Melita se quedó callada un momento.

—¿Y los hombres que están aquí? —preguntó.

—Dedúcelo tú misma —contestó Diodoro mientras la arrastraba hacia la imponente mole del
Loto Dorado
. Sátiro los siguió, con la espada desenvainada.

El hombre llamó a cubierta desde el pantalán. La guardia estaba despierta.

—¿Qué sucede? —gritó una voz ateniense.

—¡León me ha dicho que preguntara por Diocles! —dijo Diodoro.

—¡Soy yo, colega! ¿Qué necesitas?

Según parecía, Diocles era el hombre que bajaba por la pasarela.

—Necesitamos el barco listo para zarpar y a dos hombres que nos lleven en bote a casa del señor León. Enseguida. Dentro de un momento os atacarán hombres armados.

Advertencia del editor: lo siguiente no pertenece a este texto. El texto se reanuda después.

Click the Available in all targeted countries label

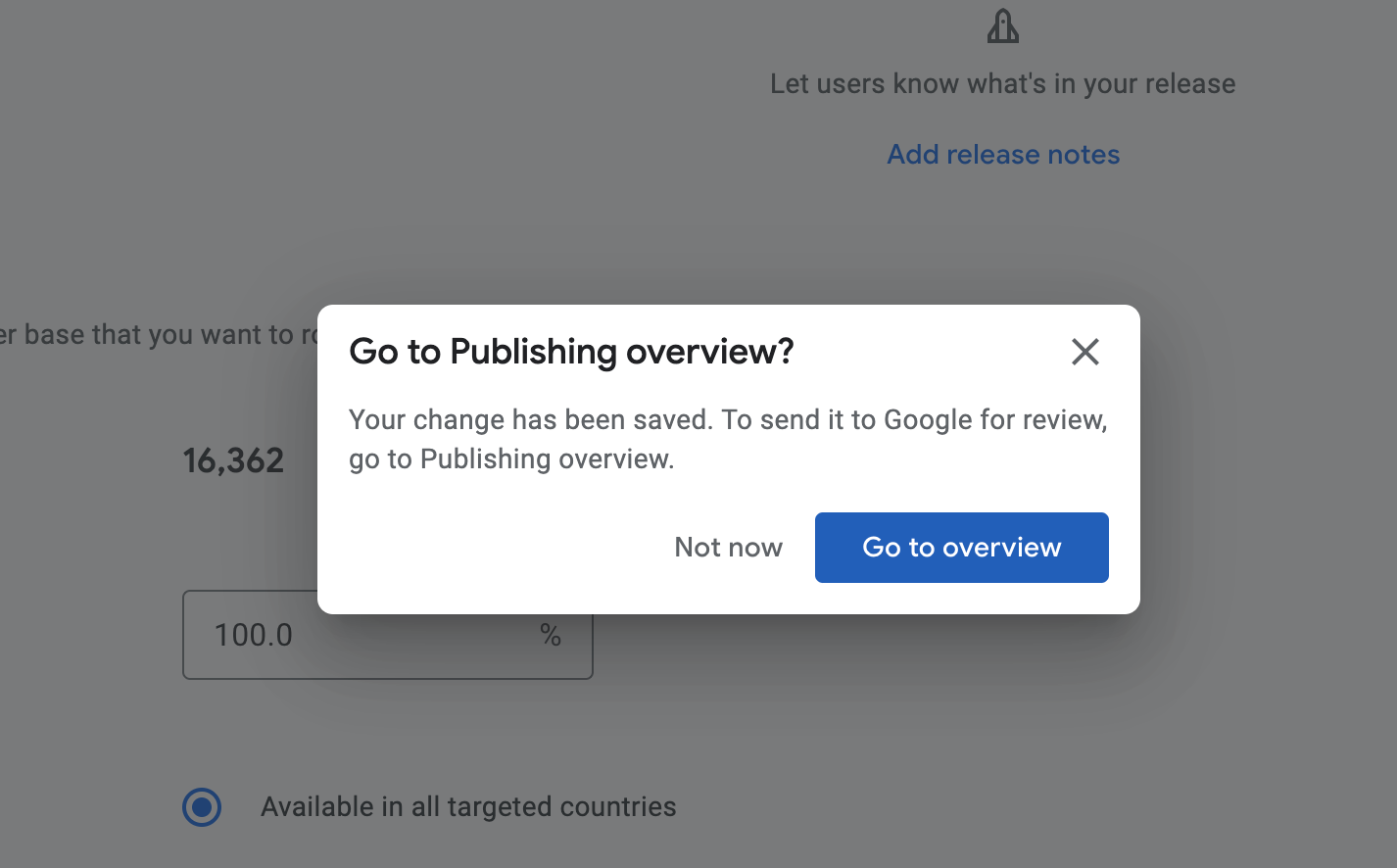pos(467,807)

Diodoro puntuó su explicación con miradas hacia la puerta.

Diocles no vaciló. Agarró una cuerda, tiró de ella y en un abrir y cerrar de ojos se encontraron en un bote ligero bellamente pintado de rojo y azul, una embarcación casi de adorno que no obstante tenía buenos remos. Metió a cuatro hombres en el bote.

—Cleito, llévalos a casa de León. Voy a cortar las amarras e impulsaremos el barco con pértigas. Los ladrones no nadarán para llegar al
Loto
, y si lo hacen… —los dientes de Diocles se vieron muy blancos en la oscuridad— probarán el hierro de mi arpón.

—Salva a los esclavos —dijo Diodoro.

—¡Claro! —Diocles se rio—. Nos han traído el vino.

Acto seguido cuatro pares de brazos comenzaron a remar con brío y el bote salió disparado a través del puerto.

Por más que aguzaron el oído, no oyeron ruido de pelea a sus espaldas. Diocles gritó y los esclavos y operarios del turno de noche corrieron a bordo del
Loto
como si estuvieran entrenados para ello, y luego… nada.

El trayecto hasta casa transcurrió sin incidentes. Subieron por la escalera que desde el agua conducía a la parte trasera de la villa de León y entraron en el comedor, donde Nihmu, Safo y buena parte del personal más veterano de la casa ya estaban cenando.